Les universités de Béjaïa, Bab Ezzouar, Boumerdès, Tizi Ouzou, Tipasa , Adrar, Tlemcen et de Batna baignent depuis deux semaines dans un climat de tension avec leurs étudiants. Un mouvement de contestations de ces derniers prend une ampleur de plus en plus considérable à travers de nombreuses wilayas, pour réclamer, entre autres, l’accès automatique au grade post-graduation.
Dix années après son introduction, la Réforme universitaire L.M.D (Licence, Master, Doctorat), sensée apporter plus de droits aux acteurs de l’enseignement supérieur, de la qualité et de nouvelles perspectives, affiche un constat morne et inquiétant.
Dix années après, la valeur -devenue incertaine- des diplômes, le manque de pédagogie et des ressources matérielles caractérisent cette réforme, de mécontentement et de colère.
Décalage juridique
Les étudiants du département d’architecture des Universités de Tlemcen et de Sétif mènent actuellement la cadence. En grève depuis début novembre, ils dénoncent la non-reconnaissance de leur master par le Conseil national de l’ordre des architectes algériens.

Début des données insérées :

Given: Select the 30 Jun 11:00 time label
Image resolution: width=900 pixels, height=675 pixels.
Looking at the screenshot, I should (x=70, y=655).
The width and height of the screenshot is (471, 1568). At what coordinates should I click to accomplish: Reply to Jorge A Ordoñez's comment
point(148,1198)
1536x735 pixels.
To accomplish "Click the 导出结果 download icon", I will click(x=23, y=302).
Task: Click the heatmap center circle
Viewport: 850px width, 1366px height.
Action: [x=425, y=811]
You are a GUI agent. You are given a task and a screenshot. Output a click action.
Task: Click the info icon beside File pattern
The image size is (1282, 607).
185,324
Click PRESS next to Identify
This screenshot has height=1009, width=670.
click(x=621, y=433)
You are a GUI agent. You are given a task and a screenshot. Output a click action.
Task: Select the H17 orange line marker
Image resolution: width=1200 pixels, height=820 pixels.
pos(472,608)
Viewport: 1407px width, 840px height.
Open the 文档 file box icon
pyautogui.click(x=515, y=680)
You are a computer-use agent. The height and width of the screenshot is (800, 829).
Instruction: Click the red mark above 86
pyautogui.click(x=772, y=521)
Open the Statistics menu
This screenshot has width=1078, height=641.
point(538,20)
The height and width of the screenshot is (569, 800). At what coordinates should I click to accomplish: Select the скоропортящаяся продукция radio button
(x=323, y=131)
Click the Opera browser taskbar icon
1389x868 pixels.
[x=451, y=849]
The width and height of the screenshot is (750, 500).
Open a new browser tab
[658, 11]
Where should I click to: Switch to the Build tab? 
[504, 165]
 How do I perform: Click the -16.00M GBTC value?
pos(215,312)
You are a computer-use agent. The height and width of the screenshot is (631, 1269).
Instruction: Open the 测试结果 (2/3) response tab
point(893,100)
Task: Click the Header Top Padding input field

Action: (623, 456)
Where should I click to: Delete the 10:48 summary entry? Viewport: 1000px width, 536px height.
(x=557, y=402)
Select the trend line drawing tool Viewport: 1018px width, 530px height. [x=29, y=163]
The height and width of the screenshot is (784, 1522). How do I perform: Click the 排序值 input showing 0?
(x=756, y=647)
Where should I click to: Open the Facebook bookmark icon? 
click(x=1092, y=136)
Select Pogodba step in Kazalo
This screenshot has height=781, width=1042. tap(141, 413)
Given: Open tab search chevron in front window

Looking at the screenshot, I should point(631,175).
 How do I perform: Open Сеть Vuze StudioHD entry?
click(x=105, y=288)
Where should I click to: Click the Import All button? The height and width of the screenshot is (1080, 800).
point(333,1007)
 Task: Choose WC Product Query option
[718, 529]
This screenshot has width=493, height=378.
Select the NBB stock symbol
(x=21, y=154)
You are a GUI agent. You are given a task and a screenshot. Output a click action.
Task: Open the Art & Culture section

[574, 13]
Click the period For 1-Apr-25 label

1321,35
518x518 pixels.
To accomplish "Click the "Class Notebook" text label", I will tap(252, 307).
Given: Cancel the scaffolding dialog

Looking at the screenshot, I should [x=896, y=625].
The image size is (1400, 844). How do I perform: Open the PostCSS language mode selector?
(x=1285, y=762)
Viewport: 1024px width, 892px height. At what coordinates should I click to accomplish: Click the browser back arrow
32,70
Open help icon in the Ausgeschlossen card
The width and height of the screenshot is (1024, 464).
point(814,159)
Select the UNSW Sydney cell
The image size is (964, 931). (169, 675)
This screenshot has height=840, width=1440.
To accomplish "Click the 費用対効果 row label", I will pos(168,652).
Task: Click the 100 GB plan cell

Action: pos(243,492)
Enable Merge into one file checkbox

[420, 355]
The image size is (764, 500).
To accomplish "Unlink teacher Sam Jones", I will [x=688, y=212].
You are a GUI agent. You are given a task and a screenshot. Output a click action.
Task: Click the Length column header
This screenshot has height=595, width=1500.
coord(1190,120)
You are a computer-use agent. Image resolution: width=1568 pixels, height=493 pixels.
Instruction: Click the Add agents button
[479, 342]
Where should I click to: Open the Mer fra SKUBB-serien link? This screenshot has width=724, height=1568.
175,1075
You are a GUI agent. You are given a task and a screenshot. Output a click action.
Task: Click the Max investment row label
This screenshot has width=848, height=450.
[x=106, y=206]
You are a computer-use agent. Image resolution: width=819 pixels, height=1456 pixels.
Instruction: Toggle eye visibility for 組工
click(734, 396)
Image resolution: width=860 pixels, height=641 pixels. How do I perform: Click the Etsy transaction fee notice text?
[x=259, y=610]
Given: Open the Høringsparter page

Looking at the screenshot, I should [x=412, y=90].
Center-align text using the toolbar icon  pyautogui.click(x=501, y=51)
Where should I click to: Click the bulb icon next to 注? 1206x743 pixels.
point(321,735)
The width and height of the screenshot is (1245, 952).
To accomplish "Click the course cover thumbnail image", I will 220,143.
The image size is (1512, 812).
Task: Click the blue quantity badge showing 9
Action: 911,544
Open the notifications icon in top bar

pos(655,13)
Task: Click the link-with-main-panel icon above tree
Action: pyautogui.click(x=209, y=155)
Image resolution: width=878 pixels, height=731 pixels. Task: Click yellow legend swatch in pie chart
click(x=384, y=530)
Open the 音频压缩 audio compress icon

Celui-ci exige un diplôme d’ingénieur d’État en architecture, au détriment du master 2 pour avoir accès au Tableau national des architectes.
Dans un entretien accordé au quotidien francophone El Watan, un membre de l’Ordre des architectes explique que « les diplômés de cette spécialité ne sont pas reconnus par notre Ordre » parce que le « master en architecture n’a aucune valeur juridique tant qu’il n’a pas été reconnu par un autre décret modificatif ».
Un boutade juridique que les étudiants de ce département refusent d’assumer, clamant au même quotidien susnommé que « Ce n’est pas notre problème si le système LMD n’est pas en adéquation avec la spécificité de notre filière. Nous n’avons pas à payer les pots cassés de l’application d’un système n’ayant aucune relation avec la réalité du terrain. »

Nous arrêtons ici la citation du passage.